====== Zitierter Text
2. Besänftigung der Phantome

87:2.1

In der Religion ist das negative Programm der Phantombesänftigung dem positiven Programm der Geisterbezwingung und -anflehung lange vorausgegangen. Die ersten Regungen einer menschlichen religiösen Haltung waren Äußerungen der Verteidigung und nicht der Verehrung. Der moderne Mensch hält es für weise, sich gegen Feuer zu versichern, der Wilde hielt es für weiser, sich gegen von Phantomen verursachtes Unglück vorzusehen. Die Anstrengungen zur Erlangung dieses Schutzes ließen die Techniken und Rituale des Phantomkultes entstehen.

87:2.2

Man dachte einst, dass es der größte Wunsch eines Phantoms sei, rasch „beruhigt“ zu werden, damit es sich unbehelligt ins Totenland aufmachen konnte. Jeder Ausführungsfehler, der von den Lebenden während des Rituals zu einer solchen Besänftigung des Phantoms begangen wurde, jede Auslassung verzögerte mit Sicherheit seine Reise ins Land der Phantome. Man glaubte, dies missfalle ihm, und ein erzürntes Phantom galt als Quelle von Unheil, Missgeschick und Freudlosigkeit.

87:2.3

Die Totenfeier entsprang dem menschlichen Bemühen, die Phantomseele zur Abreise in ihre künftige Heimat zu bewegen, und die Trauerrede hatte ursprünglich die Aufgabe, dem neuen Phantom Anweisungen zu geben, wie es dorthin gelangen konnte. Man pflegte dem Phantom auf seine Reise Nahrung und Kleidung mitzugeben, und man legte diese Dinge in oder neben das Grab. Der Wilde glaubte, drei Tage bis ein Jahr seien vonnöten, um „das Phantom zu beruhigen“ – um es aus der Nachbarschaft des Grabes wegzukriegen. Die Eskimos glauben noch immer, dass die Seele drei Tage lang beim Körper verweilt.
============
====== Rohdaten
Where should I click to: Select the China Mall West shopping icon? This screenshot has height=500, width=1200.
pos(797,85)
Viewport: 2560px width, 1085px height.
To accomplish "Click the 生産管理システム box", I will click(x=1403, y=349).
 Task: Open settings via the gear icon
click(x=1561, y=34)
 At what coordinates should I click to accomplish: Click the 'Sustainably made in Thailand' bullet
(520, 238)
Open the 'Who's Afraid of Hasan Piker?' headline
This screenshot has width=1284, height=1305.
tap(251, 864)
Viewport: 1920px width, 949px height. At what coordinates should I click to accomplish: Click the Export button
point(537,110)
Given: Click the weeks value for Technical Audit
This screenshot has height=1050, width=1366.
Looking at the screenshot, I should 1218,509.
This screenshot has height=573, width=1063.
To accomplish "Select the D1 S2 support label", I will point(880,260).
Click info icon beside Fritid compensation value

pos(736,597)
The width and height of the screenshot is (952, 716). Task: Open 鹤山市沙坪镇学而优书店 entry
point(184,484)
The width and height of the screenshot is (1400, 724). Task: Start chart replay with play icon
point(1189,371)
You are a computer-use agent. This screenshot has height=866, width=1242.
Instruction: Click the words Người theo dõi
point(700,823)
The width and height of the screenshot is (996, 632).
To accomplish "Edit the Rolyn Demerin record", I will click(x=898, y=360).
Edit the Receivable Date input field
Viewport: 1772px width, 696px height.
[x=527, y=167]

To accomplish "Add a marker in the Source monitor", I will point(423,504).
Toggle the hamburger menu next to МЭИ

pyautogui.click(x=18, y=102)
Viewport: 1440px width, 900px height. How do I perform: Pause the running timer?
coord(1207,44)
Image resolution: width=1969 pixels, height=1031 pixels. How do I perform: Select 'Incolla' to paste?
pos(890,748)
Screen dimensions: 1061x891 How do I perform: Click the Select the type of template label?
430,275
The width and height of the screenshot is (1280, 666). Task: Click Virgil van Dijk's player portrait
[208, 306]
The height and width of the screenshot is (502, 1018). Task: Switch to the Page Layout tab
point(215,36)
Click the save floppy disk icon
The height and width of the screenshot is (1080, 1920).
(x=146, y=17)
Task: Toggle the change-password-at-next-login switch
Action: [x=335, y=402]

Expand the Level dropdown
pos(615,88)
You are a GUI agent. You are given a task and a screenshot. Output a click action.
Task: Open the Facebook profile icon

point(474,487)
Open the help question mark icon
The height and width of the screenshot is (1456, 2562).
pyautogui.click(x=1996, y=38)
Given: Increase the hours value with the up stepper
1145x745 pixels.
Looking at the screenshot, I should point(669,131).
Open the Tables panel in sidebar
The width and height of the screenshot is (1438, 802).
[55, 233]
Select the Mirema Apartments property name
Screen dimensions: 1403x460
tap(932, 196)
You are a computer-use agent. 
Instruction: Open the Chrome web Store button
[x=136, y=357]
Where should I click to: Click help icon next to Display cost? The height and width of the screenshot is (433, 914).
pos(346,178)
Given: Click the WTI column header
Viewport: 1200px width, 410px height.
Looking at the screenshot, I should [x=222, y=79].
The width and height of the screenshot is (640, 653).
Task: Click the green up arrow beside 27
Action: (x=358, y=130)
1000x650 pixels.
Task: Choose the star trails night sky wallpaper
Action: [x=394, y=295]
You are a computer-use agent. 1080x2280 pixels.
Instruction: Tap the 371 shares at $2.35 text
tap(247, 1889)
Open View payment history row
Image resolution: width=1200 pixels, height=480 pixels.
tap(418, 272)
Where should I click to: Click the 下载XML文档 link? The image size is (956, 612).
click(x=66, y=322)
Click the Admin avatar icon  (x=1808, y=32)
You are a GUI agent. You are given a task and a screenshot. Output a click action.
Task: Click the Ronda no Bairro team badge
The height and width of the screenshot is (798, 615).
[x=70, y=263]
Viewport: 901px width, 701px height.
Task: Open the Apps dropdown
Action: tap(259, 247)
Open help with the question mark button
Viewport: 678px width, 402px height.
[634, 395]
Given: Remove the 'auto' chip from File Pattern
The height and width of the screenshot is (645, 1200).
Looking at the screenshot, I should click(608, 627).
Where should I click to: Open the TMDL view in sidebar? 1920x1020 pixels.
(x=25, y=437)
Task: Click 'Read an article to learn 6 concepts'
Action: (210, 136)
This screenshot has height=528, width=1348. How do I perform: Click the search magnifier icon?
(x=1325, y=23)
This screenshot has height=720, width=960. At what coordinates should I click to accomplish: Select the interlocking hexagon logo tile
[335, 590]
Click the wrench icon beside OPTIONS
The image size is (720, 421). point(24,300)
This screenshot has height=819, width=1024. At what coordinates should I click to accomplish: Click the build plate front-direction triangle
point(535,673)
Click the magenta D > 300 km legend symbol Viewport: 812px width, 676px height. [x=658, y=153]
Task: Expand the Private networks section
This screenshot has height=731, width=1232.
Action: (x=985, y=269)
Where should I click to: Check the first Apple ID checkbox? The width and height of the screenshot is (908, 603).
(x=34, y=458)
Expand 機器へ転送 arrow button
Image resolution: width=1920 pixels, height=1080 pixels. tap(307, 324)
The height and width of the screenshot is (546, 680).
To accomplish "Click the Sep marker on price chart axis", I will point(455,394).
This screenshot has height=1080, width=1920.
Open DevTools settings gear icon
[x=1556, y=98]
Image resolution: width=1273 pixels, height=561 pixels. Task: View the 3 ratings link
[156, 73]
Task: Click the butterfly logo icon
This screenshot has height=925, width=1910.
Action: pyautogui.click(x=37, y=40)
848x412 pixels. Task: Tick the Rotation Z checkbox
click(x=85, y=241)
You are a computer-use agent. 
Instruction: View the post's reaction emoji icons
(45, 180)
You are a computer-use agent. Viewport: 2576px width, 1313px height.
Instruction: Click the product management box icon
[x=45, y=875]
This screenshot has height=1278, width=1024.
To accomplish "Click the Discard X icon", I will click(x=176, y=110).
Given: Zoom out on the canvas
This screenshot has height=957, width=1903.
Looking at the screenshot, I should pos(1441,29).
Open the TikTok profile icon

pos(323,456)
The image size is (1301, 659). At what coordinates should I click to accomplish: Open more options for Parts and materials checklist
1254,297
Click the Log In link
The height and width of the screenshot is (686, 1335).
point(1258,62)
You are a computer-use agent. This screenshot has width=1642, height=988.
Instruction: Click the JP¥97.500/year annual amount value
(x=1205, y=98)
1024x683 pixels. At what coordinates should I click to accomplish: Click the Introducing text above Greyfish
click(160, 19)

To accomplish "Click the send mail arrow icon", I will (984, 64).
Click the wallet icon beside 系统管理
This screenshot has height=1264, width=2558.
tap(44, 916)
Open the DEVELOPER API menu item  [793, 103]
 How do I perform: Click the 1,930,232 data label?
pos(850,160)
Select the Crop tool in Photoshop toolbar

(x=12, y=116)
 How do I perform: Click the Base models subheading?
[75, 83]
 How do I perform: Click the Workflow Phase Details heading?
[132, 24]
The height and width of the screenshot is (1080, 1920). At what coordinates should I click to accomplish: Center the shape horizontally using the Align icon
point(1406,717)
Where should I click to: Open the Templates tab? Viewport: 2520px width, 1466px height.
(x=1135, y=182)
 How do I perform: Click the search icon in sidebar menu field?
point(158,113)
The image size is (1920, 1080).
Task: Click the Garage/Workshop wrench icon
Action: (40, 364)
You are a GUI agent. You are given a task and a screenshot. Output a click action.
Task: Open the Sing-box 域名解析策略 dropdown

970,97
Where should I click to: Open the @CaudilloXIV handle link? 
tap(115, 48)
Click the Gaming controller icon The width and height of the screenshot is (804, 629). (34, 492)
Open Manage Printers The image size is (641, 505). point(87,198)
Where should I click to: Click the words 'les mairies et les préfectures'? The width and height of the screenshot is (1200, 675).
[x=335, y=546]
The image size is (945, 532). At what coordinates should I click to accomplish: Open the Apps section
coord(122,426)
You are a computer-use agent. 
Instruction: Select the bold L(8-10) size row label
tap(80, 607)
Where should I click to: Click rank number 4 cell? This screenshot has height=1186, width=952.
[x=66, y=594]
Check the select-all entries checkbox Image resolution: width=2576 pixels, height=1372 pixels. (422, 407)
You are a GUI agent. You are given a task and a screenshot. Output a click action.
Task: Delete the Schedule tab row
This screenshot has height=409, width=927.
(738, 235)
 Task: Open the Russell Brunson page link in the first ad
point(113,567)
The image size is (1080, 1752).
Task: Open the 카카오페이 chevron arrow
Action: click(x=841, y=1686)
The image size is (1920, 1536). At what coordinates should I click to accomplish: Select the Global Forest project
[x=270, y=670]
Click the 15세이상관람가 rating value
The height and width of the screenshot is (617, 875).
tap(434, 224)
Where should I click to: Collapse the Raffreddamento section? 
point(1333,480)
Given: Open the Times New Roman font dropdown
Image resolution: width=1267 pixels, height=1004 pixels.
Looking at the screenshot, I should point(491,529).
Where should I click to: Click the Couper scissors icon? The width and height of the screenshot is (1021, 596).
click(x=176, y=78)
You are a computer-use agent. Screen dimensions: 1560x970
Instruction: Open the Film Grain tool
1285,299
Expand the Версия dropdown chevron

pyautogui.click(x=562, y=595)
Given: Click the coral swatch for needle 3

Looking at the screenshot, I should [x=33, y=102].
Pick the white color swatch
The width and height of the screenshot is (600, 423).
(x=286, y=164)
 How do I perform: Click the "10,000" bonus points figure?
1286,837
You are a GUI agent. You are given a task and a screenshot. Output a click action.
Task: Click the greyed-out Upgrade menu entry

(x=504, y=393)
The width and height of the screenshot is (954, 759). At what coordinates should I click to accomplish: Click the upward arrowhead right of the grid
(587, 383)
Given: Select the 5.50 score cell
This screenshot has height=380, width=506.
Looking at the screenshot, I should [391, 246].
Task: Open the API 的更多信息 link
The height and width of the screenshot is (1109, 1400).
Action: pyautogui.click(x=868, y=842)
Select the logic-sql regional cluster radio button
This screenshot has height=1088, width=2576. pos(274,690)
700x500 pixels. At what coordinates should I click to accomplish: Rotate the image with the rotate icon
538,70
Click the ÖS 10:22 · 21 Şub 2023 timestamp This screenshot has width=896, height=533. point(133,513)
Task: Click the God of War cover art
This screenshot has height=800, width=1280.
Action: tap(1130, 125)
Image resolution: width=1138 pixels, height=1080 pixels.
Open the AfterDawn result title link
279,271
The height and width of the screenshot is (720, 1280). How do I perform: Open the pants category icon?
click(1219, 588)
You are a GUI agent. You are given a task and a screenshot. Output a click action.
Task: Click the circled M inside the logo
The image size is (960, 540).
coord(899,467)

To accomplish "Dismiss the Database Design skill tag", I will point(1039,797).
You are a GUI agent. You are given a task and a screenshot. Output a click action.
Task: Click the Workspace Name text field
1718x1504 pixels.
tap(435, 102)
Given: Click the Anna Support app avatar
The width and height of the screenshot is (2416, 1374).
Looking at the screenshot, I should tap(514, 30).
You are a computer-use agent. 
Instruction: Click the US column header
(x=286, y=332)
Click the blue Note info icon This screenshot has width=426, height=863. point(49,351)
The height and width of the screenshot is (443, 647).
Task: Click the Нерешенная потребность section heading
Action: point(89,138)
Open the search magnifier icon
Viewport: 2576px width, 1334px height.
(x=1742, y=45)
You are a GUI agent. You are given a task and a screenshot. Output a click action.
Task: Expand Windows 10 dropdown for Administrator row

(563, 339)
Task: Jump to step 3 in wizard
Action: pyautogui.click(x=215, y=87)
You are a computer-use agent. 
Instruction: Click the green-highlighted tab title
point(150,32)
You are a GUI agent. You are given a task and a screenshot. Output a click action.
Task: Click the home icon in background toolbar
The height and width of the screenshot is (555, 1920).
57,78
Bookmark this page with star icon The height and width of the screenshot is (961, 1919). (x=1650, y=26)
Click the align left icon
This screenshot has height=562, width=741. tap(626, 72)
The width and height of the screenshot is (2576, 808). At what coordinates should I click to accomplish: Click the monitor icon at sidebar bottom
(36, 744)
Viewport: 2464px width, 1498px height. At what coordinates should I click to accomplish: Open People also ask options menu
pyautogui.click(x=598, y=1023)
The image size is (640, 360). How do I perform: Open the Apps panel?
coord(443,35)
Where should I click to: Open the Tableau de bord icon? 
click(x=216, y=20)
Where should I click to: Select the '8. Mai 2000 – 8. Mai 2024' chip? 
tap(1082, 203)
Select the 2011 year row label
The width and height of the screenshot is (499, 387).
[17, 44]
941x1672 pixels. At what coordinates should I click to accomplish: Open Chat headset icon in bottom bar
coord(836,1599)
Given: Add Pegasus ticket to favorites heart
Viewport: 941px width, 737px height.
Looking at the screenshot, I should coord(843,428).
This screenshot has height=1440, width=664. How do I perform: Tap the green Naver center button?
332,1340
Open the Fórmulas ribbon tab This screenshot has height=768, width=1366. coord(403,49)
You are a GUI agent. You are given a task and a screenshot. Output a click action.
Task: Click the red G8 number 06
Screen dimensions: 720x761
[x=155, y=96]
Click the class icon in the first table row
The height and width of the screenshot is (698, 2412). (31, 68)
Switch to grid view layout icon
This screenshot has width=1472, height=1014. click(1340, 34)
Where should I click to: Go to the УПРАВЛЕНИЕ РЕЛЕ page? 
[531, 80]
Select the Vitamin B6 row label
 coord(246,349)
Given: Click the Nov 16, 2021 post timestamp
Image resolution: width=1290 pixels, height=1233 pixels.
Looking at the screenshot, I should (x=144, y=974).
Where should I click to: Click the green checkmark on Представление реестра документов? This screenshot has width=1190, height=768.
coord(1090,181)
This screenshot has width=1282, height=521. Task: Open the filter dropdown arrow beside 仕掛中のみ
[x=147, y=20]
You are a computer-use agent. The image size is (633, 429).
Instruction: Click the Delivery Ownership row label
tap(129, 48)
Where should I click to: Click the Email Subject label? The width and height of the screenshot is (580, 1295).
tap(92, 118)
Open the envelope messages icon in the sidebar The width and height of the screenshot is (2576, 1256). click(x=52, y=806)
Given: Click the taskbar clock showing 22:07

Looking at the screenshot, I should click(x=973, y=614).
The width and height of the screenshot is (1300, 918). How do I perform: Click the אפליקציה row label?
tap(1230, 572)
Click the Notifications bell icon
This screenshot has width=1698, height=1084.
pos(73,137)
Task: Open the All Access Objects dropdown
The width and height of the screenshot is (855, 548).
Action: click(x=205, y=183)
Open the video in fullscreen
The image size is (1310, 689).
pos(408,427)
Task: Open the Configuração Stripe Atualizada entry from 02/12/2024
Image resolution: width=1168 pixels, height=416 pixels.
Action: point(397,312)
============
## Aufgabenstellung
Gib den Text über die Besänftigung der Phantome wortgetreu wieder, beginnend mit „Man dachte einst, dass“ und fortlaufend bis einschließlich „Missgeschick und Freudlosigkeit.“.

## Vollständige Antwort
Man dachte einst, dass es der größte Wunsch eines Phantoms sei, rasch „beruhigt“ zu werden, damit es sich unbehelligt ins Totenland aufmachen konnte. Jeder Ausführungsfehler, der von den Lebenden während des Rituals zu einer solchen Besänftigung des Phantoms begangen wurde, jede Auslassung verzögerte mit Sicherheit seine Reise ins Land der Phantome. Man glaubte, dies missfalle ihm, und ein erzürntes Phantom galt als Quelle von Unheil, Missgeschick und Freudlosigkeit.